**Goal**: Lay out the entries from the line containing "Task: Click the left" through the end of the entries as a JSON list of strings, one string per line and no blank lines.
-*-
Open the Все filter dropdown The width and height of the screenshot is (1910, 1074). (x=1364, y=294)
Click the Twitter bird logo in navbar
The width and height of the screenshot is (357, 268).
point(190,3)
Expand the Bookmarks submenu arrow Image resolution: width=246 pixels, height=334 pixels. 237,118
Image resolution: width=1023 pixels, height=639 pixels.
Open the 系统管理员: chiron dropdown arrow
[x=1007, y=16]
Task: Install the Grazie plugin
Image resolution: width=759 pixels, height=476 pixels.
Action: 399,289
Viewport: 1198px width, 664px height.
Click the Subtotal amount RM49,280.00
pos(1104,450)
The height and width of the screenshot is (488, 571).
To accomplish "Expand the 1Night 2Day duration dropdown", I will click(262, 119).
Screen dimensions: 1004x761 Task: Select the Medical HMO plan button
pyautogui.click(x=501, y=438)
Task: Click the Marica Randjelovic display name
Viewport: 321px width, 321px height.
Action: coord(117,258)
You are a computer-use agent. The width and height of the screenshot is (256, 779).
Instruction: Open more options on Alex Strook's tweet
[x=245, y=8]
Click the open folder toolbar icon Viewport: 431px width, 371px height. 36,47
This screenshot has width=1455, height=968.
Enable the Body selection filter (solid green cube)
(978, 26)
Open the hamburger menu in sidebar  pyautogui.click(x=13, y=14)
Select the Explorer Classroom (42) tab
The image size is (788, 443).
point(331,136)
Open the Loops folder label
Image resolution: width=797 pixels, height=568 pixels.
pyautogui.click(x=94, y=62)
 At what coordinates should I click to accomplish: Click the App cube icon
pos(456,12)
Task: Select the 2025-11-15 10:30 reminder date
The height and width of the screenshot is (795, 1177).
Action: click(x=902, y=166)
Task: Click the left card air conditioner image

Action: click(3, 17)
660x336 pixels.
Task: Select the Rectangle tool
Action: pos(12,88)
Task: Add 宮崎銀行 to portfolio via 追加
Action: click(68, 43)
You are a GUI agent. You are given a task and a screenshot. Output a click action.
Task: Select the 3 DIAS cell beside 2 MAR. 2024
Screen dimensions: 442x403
-*-
**Answer to this task**:
[
  "Task: Click the left card air conditioner image",
  "Action: click(3, 17)",
  "660x336 pixels.",
  "Task: Select the Rectangle tool",
  "Action: pos(12,88)",
  "Task: Add 宮崎銀行 to portfolio via 追加",
  "Action: click(68, 43)",
  "You are a GUI agent. You are given a task and a screenshot. Output a click action.",
  "Task: Select the 3 DIAS cell beside 2 MAR. 2024",
  "Screen dimensions: 442x403"
]